━━ Extracted data ━━

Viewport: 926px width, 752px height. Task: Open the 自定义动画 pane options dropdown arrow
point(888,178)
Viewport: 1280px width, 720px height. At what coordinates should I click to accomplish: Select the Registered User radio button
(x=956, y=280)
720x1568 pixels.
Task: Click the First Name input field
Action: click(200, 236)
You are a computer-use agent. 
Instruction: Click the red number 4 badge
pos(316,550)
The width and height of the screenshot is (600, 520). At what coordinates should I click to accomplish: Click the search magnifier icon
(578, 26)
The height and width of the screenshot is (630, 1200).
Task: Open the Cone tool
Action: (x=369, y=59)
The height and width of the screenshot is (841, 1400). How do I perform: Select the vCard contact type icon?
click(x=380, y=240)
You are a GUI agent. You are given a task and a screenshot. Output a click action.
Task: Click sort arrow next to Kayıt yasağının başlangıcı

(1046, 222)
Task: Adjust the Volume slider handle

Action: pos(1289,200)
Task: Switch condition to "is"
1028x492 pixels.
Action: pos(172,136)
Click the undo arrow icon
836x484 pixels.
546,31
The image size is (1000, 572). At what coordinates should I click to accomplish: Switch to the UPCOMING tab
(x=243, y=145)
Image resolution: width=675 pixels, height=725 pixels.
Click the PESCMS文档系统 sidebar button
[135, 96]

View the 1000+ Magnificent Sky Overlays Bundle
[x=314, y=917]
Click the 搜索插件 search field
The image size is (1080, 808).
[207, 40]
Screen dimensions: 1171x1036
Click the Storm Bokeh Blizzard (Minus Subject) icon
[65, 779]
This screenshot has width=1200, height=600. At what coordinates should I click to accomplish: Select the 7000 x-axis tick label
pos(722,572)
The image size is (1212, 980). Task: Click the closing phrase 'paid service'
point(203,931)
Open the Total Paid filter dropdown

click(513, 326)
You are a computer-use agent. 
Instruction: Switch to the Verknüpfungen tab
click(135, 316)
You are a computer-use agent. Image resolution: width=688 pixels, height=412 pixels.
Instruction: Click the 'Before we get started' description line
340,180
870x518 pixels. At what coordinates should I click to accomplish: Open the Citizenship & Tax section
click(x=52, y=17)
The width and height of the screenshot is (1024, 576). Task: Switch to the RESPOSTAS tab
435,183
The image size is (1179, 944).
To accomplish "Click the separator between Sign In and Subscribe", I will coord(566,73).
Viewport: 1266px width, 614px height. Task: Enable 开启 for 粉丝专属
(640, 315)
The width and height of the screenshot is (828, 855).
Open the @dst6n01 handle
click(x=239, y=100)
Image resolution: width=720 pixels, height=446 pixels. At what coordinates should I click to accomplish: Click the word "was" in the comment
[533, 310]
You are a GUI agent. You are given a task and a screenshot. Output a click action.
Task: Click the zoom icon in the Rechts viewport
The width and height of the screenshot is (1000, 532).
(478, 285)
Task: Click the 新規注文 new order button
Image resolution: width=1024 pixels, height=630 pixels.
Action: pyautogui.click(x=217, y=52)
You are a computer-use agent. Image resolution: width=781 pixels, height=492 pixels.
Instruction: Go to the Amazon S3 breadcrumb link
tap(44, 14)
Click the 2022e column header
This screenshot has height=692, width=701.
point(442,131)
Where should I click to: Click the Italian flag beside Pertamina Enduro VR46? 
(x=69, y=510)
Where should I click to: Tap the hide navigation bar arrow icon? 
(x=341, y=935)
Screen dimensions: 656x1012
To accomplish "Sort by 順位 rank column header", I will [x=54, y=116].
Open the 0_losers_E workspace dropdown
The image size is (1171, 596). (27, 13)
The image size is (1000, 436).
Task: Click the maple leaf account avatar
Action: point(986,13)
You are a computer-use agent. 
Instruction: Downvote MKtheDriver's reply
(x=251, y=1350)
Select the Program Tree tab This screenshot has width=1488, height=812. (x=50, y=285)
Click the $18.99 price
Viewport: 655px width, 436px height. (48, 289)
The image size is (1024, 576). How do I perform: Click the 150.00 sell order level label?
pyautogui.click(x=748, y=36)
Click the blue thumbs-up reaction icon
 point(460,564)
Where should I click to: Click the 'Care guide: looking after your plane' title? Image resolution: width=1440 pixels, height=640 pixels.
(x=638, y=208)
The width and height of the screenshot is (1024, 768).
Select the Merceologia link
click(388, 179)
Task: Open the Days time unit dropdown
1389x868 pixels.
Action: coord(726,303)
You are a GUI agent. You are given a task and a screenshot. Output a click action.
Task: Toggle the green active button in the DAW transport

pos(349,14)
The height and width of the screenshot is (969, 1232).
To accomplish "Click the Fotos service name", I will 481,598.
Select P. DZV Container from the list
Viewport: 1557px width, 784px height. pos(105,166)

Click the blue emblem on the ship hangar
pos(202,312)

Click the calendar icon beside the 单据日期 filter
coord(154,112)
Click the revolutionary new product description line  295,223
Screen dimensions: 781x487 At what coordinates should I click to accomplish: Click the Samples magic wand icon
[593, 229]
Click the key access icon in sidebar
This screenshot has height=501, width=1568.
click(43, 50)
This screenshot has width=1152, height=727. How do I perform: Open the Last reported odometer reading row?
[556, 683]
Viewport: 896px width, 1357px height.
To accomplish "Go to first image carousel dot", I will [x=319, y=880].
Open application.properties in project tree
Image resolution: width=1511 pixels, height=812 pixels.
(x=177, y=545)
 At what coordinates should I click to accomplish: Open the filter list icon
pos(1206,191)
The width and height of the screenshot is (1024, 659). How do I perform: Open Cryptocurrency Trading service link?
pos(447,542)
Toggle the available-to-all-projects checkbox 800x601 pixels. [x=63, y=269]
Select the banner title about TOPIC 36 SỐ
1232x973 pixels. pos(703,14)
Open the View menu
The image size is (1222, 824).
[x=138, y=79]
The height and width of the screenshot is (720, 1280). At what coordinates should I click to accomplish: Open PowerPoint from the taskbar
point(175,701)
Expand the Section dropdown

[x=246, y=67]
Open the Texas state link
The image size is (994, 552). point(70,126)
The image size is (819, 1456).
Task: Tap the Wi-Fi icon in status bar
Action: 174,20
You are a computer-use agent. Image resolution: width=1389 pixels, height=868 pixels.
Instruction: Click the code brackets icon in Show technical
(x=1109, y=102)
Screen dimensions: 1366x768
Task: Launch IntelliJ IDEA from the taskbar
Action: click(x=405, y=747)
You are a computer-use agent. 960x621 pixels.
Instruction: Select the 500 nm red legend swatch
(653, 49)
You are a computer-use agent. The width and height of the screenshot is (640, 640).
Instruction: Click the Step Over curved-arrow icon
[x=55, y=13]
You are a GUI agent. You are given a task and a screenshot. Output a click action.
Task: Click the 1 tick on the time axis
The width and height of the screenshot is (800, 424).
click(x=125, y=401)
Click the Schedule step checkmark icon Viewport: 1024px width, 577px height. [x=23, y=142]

━━━

| Work request |
The exercise is to copy out every line above that has the word "computer" in it.

| Result of the exercise |
You are a computer-use agent. 
You are a computer-use agent. 
You are a computer-use agent. Image resolution: width=688 pixels, height=412 pixels.
You are a computer-use agent. Image resolution: width=781 pixels, height=492 pixels.
You are a computer-use agent. 
You are a computer-use agent. Image resolution: width=1389 pixels, height=868 pixels.
You are a computer-use agent. 960x621 pixels.
You are a computer-use agent. The width and height of the screenshot is (640, 640).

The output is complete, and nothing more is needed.